Enhanced self-healing performance of graphene oxide/vitrimer nanocomposites: A molecular dynamics simulations study

In this paper, we elucidate the filler effect of the vitrimer nanocomposites in the atomistic aspect for the first time with the molecular dynamics (MD) simulations. The self-healing properties are compared between GO/vitrimer nanocomposites and pristine vitrimers by the self-healing simulation containing the bond exchange reaction algorithm. The results reveal that GO reduces the vitrimers’ Tg as well as the nanocomposites self-heal better than the vitrimers at all temperature ranges: temp. higher than Tg of both, temp. between the two Tg s, and temp. lower than Tg of both.
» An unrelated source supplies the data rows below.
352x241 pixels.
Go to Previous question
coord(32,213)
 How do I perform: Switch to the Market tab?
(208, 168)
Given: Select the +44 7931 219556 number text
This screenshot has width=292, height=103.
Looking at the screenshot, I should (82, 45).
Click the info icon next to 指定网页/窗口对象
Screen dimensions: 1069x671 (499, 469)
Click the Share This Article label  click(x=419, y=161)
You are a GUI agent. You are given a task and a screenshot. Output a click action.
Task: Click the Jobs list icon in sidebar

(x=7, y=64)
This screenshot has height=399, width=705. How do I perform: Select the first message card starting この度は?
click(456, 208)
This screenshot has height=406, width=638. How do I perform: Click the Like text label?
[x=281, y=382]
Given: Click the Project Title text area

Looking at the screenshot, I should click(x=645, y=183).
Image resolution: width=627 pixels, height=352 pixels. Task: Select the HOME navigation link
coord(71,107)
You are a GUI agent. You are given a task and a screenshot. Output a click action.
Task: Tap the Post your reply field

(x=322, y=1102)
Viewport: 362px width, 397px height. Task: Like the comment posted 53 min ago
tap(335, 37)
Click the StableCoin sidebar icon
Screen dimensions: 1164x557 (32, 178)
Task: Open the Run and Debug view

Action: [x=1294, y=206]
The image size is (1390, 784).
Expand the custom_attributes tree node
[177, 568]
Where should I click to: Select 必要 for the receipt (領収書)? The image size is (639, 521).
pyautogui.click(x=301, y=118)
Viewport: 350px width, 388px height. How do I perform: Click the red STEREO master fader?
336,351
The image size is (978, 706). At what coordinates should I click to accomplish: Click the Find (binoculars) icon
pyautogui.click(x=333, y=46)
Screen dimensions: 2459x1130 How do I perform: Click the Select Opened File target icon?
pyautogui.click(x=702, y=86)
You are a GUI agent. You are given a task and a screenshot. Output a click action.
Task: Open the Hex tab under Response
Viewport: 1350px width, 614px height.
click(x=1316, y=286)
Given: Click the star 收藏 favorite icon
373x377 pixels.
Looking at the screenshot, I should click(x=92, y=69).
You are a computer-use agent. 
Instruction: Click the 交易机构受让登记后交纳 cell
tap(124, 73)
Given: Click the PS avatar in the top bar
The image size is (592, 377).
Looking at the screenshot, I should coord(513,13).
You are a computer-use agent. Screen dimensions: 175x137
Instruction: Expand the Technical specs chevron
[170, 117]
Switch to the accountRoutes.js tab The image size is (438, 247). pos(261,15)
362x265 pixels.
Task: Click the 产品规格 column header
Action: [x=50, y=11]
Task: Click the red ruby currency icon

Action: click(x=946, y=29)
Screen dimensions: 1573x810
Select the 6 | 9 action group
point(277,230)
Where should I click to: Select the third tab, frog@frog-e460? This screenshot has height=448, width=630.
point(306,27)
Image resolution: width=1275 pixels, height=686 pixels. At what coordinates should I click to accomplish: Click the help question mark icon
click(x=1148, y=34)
Atomistic investigations demonstrate that the number of new disulfide bonds that emerged during the self-healing simulation increases in GO/vitrimer nanocomposites, which corroborates adding GO into the vitrimer stimulates the bond exchange reaction. Moreover, our simulation results imply that diverse nanofillers can be adopted for the same purpose. [Display omitted] •Bond exchange reaction of disulfide-type vitrimers is realized in molecular dynamics simulations.•Introducing graphene oxide into the vitrimer reduces the glass transition temperature.•Graphene oxide/vitrimer nanocomposites are better self-healed than vitrimers.•Results are validated from the bond count of new disulfide bonds created during the self-healing simulations.